EXERCISE GOAL
Give the records again in full, exactly as written.

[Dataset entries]
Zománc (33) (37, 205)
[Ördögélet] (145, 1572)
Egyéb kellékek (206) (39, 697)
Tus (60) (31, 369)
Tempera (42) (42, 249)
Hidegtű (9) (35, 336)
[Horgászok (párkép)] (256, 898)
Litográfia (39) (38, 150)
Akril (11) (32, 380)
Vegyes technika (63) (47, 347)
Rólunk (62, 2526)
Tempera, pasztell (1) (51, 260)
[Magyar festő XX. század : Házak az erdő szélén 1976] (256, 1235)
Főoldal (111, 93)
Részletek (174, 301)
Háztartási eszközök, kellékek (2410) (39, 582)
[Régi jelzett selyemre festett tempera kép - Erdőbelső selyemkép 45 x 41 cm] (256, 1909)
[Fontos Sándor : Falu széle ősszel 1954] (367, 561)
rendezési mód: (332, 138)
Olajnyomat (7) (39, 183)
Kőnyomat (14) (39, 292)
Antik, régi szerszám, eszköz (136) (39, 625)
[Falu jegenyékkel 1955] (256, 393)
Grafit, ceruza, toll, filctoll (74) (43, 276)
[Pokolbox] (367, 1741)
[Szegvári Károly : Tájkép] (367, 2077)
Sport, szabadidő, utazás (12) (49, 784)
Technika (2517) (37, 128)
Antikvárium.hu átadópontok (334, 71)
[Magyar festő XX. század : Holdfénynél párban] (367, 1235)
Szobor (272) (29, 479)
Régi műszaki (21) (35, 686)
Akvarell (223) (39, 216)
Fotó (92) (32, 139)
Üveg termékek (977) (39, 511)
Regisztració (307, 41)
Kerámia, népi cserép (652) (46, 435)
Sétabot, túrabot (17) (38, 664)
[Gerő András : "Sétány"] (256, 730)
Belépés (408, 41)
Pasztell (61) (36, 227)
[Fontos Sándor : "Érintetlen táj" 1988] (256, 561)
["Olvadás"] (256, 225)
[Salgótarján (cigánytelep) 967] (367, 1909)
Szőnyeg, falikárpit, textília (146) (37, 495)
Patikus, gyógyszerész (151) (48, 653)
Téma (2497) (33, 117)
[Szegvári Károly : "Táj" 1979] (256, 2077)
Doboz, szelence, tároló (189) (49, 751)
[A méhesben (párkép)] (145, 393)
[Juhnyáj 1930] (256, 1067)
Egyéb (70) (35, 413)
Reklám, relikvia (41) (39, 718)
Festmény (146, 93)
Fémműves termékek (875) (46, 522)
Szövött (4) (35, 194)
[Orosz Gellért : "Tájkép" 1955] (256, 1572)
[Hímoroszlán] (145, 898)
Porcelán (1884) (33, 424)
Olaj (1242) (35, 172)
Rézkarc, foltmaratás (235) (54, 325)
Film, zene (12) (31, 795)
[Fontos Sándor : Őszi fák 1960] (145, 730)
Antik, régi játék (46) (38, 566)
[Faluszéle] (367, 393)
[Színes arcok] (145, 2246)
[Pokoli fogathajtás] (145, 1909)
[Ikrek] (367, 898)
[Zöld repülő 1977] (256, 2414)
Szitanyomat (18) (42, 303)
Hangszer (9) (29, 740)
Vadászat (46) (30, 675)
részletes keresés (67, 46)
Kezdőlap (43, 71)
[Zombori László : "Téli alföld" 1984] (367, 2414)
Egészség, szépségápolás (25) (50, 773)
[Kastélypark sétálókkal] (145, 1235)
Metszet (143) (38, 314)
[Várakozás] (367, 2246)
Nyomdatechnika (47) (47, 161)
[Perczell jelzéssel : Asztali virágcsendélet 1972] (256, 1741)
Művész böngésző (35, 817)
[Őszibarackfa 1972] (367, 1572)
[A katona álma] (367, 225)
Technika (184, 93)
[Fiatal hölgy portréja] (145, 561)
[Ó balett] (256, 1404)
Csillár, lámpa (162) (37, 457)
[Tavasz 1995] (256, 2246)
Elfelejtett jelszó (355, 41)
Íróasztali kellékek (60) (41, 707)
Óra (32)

SOLUTION FOR THIS EXERCISE
Zománc (33) (37, 205)
[Ördögélet] (145, 1572)
Egyéb kellékek (206) (39, 697)
Tus (60) (31, 369)
Tempera (42) (42, 249)
Hidegtű (9) (35, 336)
[Horgászok (párkép)] (256, 898)
Litográfia (39) (38, 150)
Akril (11) (32, 380)
Vegyes technika (63) (47, 347)
Rólunk (62, 2526)
Tempera, pasztell (1) (51, 260)
[Magyar festő XX. század : Házak az erdő szélén 1976] (256, 1235)
Főoldal (111, 93)
Részletek (174, 301)
Háztartási eszközök, kellékek (2410) (39, 582)
[Régi jelzett selyemre festett tempera kép - Erdőbelső selyemkép 45 x 41 cm] (256, 1909)
[Fontos Sándor : Falu széle ősszel 1954] (367, 561)
rendezési mód: (332, 138)
Olajnyomat (7) (39, 183)
Kőnyomat (14) (39, 292)
Antik, régi szerszám, eszköz (136) (39, 625)
[Falu jegenyékkel 1955] (256, 393)
Grafit, ceruza, toll, filctoll (74) (43, 276)
[Pokolbox] (367, 1741)
[Szegvári Károly : Tájkép] (367, 2077)
Sport, szabadidő, utazás (12) (49, 784)
Technika (2517) (37, 128)
Antikvárium.hu átadópontok (334, 71)
[Magyar festő XX. század : Holdfénynél párban] (367, 1235)
Szobor (272) (29, 479)
Régi műszaki (21) (35, 686)
Akvarell (223) (39, 216)
Fotó (92) (32, 139)
Üveg termékek (977) (39, 511)
Regisztració (307, 41)
Kerámia, népi cserép (652) (46, 435)
Sétabot, túrabot (17) (38, 664)
[Gerő András : "Sétány"] (256, 730)
Belépés (408, 41)
Pasztell (61) (36, 227)
[Fontos Sándor : "Érintetlen táj" 1988] (256, 561)
["Olvadás"] (256, 225)
[Salgótarján (cigánytelep) 967] (367, 1909)
Szőnyeg, falikárpit, textília (146) (37, 495)
Patikus, gyógyszerész (151) (48, 653)
Téma (2497) (33, 117)
[Szegvári Károly : "Táj" 1979] (256, 2077)
Doboz, szelence, tároló (189) (49, 751)
[A méhesben (párkép)] (145, 393)
[Juhnyáj 1930] (256, 1067)
Egyéb (70) (35, 413)
Reklám, relikvia (41) (39, 718)
Festmény (146, 93)
Fémműves termékek (875) (46, 522)
Szövött (4) (35, 194)
[Orosz Gellért : "Tájkép" 1955] (256, 1572)
[Hímoroszlán] (145, 898)
Porcelán (1884) (33, 424)
Olaj (1242) (35, 172)
Rézkarc, foltmaratás (235) (54, 325)
Film, zene (12) (31, 795)
[Fontos Sándor : Őszi fák 1960] (145, 730)
Antik, régi játék (46) (38, 566)
[Faluszéle] (367, 393)
[Színes arcok] (145, 2246)
[Pokoli fogathajtás] (145, 1909)
[Ikrek] (367, 898)
[Zöld repülő 1977] (256, 2414)
Szitanyomat (18) (42, 303)
Hangszer (9) (29, 740)
Vadászat (46) (30, 675)
részletes keresés (67, 46)
Kezdőlap (43, 71)
[Zombori László : "Téli alföld" 1984] (367, 2414)
Egészség, szépségápolás (25) (50, 773)
[Kastélypark sétálókkal] (145, 1235)
Metszet (143) (38, 314)
[Várakozás] (367, 2246)
Nyomdatechnika (47) (47, 161)
[Perczell jelzéssel : Asztali virágcsendélet 1972] (256, 1741)
Művész böngésző (35, 817)
[Őszibarackfa 1972] (367, 1572)
[A katona álma] (367, 225)
Technika (184, 93)
[Fiatal hölgy portréja] (145, 561)
[Ó balett] (256, 1404)
Csillár, lámpa (162) (37, 457)
[Tavasz 1995] (256, 2246)
Elfelejtett jelszó (355, 41)
Íróasztali kellékek (60) (41, 707)
Óra (32)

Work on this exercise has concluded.